まぁ! なんて立派な!! こんな嫌そうな顔をしながら、主の安全のためならどんなことでも出来るのね。やはり貴方はカーネフェル一番の騎士!! 一度でも貴方の忠節を疑った私のなんと浅ましいことか。しかしアルドールは空気を読まない。


「お、俺そういうの、命令しないからっ!! ランスまで本意じゃないって顔しながらこっち見ないでよ!! 」


再び泣きながらそんなことを言い出した。


「大体、そういうのってなんで解るの!? 数値であるの!? 数術とかで見えるの!? 感染してる人って風土病の発生時期からして大半が純血じゃないの!? その人達全員イグニスレベルの数術使いなの!? そんなわけないだろ!? 特効薬欲しい人って、結果論出してるだけだろ!? 治らなかったからこいつは外れだって!! 」

「あっ……」


アルドールに言い負かされてしまった。何故かとても悔しい。でも一理ある。


「あの……ごめん、なさい。私がどうかしてました」


謝罪し頭を下げる私の耳に、「ああ」とか「確かに」という小さな声が届いたことは忘れない。あまり聞き覚えのない声だから、聖十字の人達だろうか?


「アルドール……」


私、何時も貴方に謝ってばかり。なんだか、出会った時からそう。いつも必死で、私は彼を振り回して……だけど貴方がいつも私を許してくれるから、私はこうして貴方を守ることが許された。


「ごめん……なさい」


本当なら私が、泣いている貴方を誰より近くで抱き締めてあげたい。支えなければならない。だけど貴方を傷付けてしまったのが私なら?

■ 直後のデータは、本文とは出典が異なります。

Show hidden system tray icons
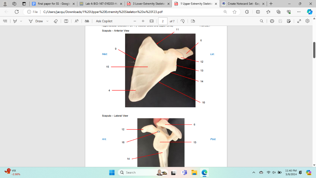316x178 pixels. pyautogui.click(x=253, y=172)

恐る恐る伸した手を、怖がる貴方が後ずさる。再会してからも随分と避けられた。それでも貴方との距離は近付いたのだと思っていた。それが、こんなことで壊れてしまうと思わなかった。


(アルドール)


貴方はそんなに、何が怖いの? 何に脅えているの? 私がしたこと、それ以外に貴方は何かを恐れている。


(教えて欲しい、本当のこと)


私が数術使いなら、無理矢理でも貴方に触れて……この指先から、掌から、いいえこの目で見つめただけで、貴方の心が解るのに。

90話。でもトータルで100話目。記念すべき100回目、夜這い回ですよ奥さん!


でも何故かあまりサービスに感じないのは何故なのか。彼女のカードのモデルである聖人から怒られないか心配です。